Und wenn ich veschlüsselte Nachrichten verschicke kann der Empfänger (und ich selber in KMail) die nicht entschlüsseln ("Keine Daten angegeben")

----------

## tuxfan

Also ich bekomme S/MIME nicht zum laufen. Ich habe folgendes installiert:

gpgme-0.9.0-r20

gnupg-1.9.10

kdepim-3.3.0-r1

Ich bekomme nach wie vor die Fehlermeldung:

 *Quote:*   

> Beim Suchen von S/MIME-Unterstützung im Backend GpgME:
> 
> GPGME wurde ohne S/MIME Unterstützung kompiliert

 

Meine USE-flags sehen wie folgt aus:

USE="de X dvd opengl arts alsa cups mmx scanner usb gpg gtk crypt mime -gnome"

Was mache ich falsch bzw. wo finde ich eine entsprechende Anleitung?

Achso kompiliert wurde mit folgendem gcc:

gcc-Version 3.4.2  (Gentoo Linux 3.4.2-r2, ssp-3.4.1-1, pie-8.7.6.5)

und der Kernel ist die Version gentoo-dev-sources-2.6.8-r4

Hat jemand einen Tip für mich?

----------

## glasen

Also um den Fehler so beseitigen gehst du folgendermassen vor :

Gnu/PG in der Version >=1.9.10 installieren (am Besten alle Abhängigkeiten auf in der neuesten Version)

GPGME in der Version 0.9.0-r20 oder höher installieren (Ganz wichtig!!! Es muss das Keywork smime gesetzt werden)

Danach kdepim installieren.  Falls du GPGME upgedatet hast, reicht die Neuinstallation von kdepim.

So hat es bei mir geklappt; Zumindest wird das S/Mime-Backend kompiliert.
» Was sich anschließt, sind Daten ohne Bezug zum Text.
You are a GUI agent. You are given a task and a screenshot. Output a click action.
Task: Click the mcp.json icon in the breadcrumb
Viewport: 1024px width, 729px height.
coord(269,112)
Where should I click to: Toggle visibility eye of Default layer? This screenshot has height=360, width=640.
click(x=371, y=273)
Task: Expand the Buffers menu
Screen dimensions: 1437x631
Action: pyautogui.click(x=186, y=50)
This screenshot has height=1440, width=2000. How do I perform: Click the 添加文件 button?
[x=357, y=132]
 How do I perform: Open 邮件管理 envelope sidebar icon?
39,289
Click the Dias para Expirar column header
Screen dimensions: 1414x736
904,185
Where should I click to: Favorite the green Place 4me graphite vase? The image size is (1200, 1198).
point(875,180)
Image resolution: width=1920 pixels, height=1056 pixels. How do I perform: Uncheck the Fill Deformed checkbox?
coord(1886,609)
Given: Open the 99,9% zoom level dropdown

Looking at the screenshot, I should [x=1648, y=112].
Die Verschlüsselung mit einem importiertem Zertifikat zum Laufen zu bringen (web.de-Zertifkat) hat dann nicht mehr geklappt.

----------

## tuxfan

Einfach gpgme mit dem keyword "smime" neu kompilieren und anschließend kde neu starten hat gereicht, um S/MIME zu aktivieren.

Jetzt habe ich eine mail bekomme, die mit s/mime signiert wurde und kmail zeigt mir an: 

 *Quote:*   

> Nicht genügend Informationen zur Überprüfung der Signatur vorhanden: [Details]
> 
> Status:Keine Status-Informationen verfügbar.

 

Habe ich da noch etwas vergessen? Muß ich die angehängte smime.p7s Datei manuell importieren oder wie läuft das? 

Und wenn ich auf Details klicke, passiert gar nichts. Die Linkadresse ist folgende: kmail:showCertificate#gpgsm ### smime ###

Wie gesagt, ich sehe nichts.

----------